What needs to be done. For this exercise, please return exactly the line containing "Instruction: Click the" and each line after it through the end of the records, with no pictures included.
▽
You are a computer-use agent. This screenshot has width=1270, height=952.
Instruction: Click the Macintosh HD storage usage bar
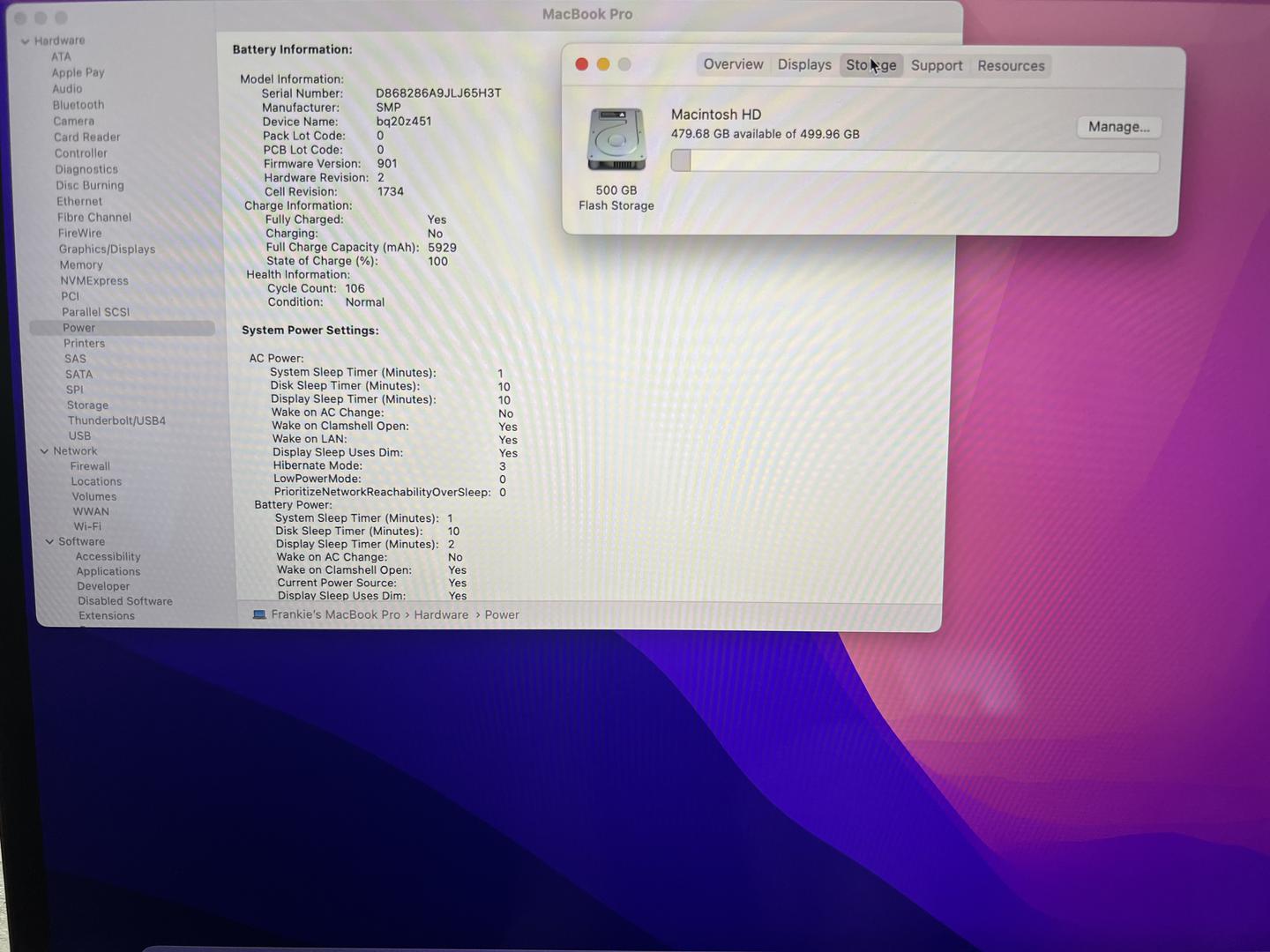915,161
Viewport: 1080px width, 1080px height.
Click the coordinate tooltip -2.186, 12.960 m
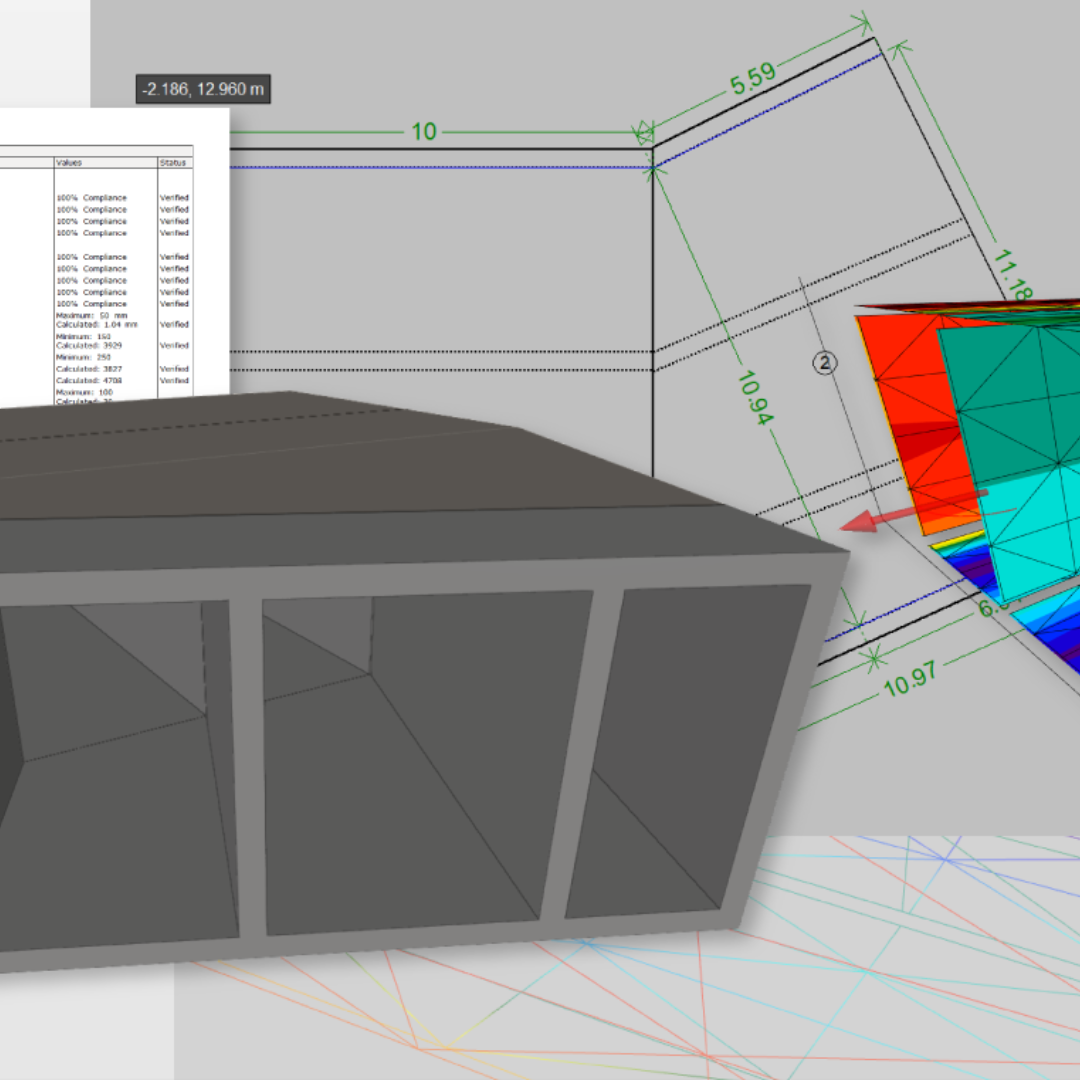(x=203, y=89)
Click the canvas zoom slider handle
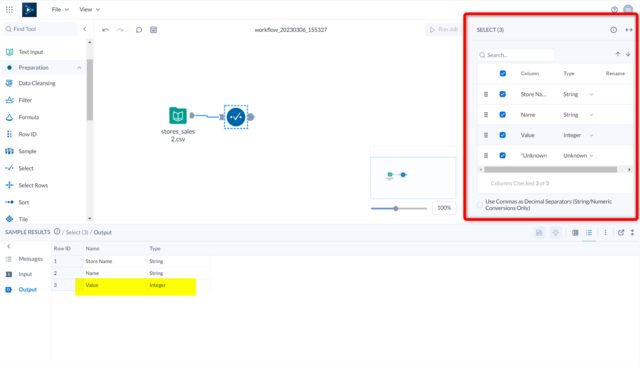The image size is (640, 366). (396, 209)
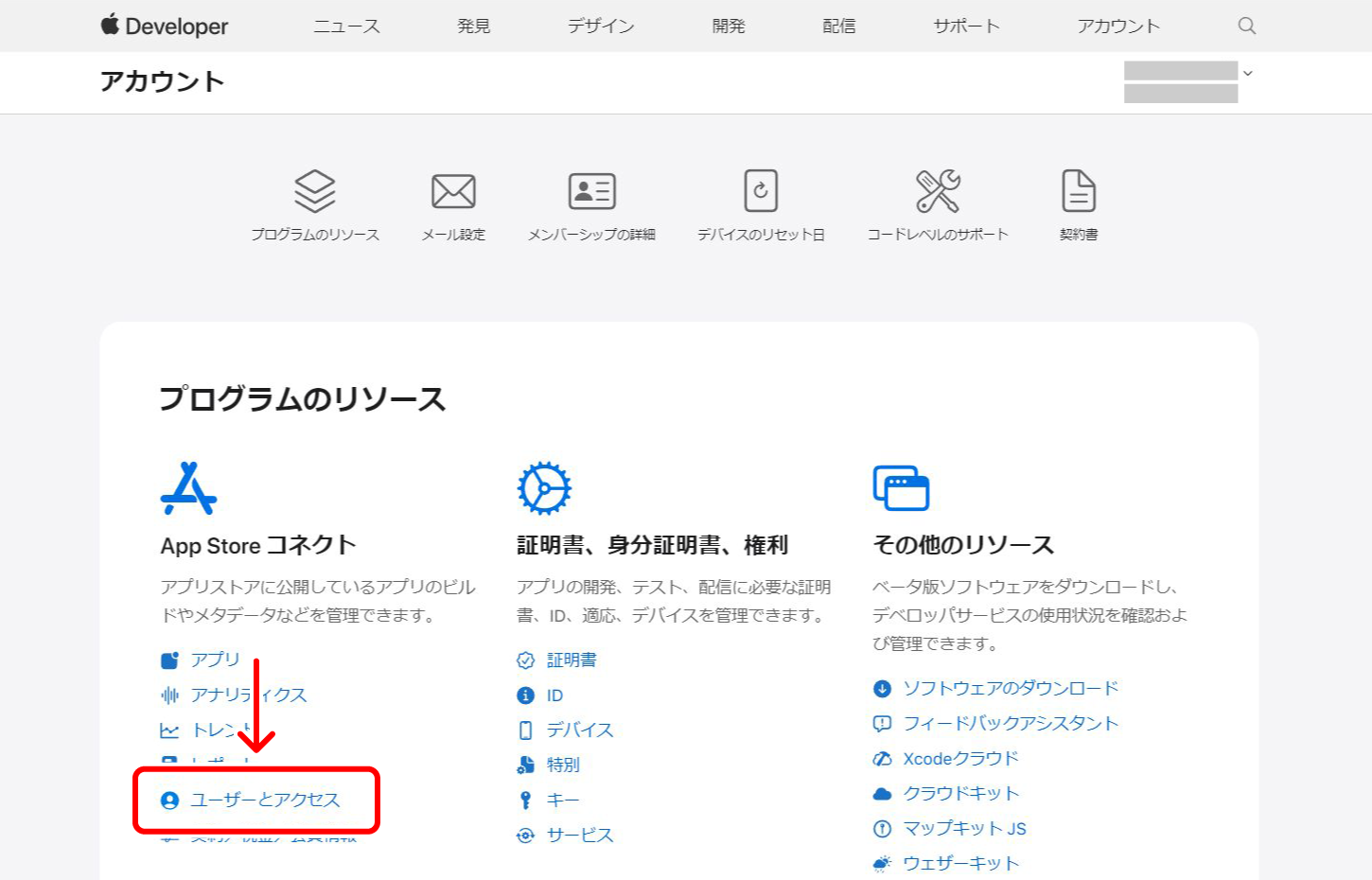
△
Response area.
Instruction: Click the Macintosh HD storage usage bar
915,161
Viewport: 1080px width, 1080px height.
Click the coordinate tooltip -2.186, 12.960 m
(x=203, y=89)
Click the canvas zoom slider handle
The image size is (640, 366). (396, 209)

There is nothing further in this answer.